Pub
Foto © Samuel Mendonça

Na sua mensagem para a Quaresma que ontem teve início, o bispo do Algarve pede aos algarvios que sejam “práticos e concretos” nas opções quaresmais.

D. Manuel Quintas exorta a que dediquem “mais tempo à oração”, “mais tempo e mais afeto à família”, a que se abram “ao sofrimento e às necessidades do outro”, a que celebrem o “sacramento da reconciliação” e a que partilhem o que são e o que têm.

O prelado começa por desafiar a viver esta Quaresma como “dom e apelo à conversão e à autenticidade da vida”, tendo presente o programa pastoral da diocese algarvia, a celebração do centenário da mensagem de Fátima e a visita do papa àquele santuário.

D. Manuel Quintas, que se refere primeiramente à mensagem quaresmal de Francisco e à mensagem das aparições de Fátima, pede aos diocesanos que aproveitem deste “tempo oportuno e favorável da Quaresma, abertos à ação do Espírito Santo, apoiados na escuta da Palavra de Deus, nos sacramentos e na prática das obras de misericórdia”. “Deixemo-nos conduzir por Maria, no caminho da renovação da nossa identidade de discípulos de Cristo”, acrescenta na mensagem intitulada “A Palavra e o outro como dom e caminho de conversão”.

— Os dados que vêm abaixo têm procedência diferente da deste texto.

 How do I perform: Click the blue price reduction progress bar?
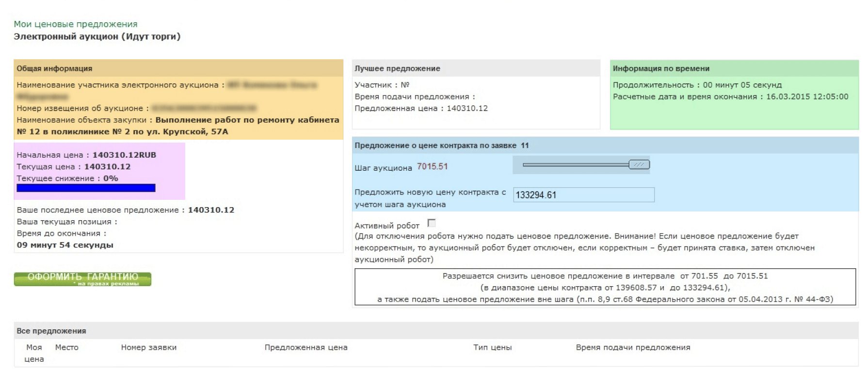pyautogui.click(x=86, y=188)
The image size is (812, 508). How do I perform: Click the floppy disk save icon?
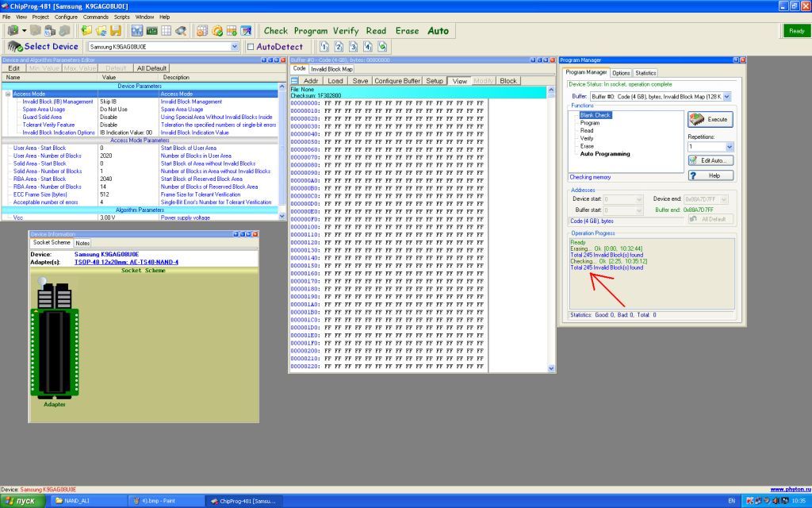[116, 31]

O bispo do Algarve especifica então as ações concretas a que desafia nesta Quaresma, começando pela dedicação de “mais tempo à oração, possivelmente, em família”. “Por que não rezar o terço todos os dias como a Senhora do Rosário pediu, repetidamente, aos pastorinhos em Fátima?”, questiona.

É precisamente a família a beneficiária da segunda exortação de D. Manuel Quintas. “Dediquemos mais tempo e mais afeto à família (também à família alargada), com gestos concretos que fortaleçam os laços familiares e predisponham para viver, com coragem e serenidade, os seus desafios e ajudem a interpretá-los de modo a reconhecer a presença de Deus na história familiar”, pede.

“Abramo-nos ao sofrimento e às necessidades do outro, acolhido sempre como dom, empenhando-nos em assumir pessoalmente a prática das obras de misericórdia (corporais ou espirituais), ligando cada uma delas a um rosto, a uma história de vida, a um apelo que me é, pessoalmente, dirigido, a uma resposta que sou chamado a dar”, continua.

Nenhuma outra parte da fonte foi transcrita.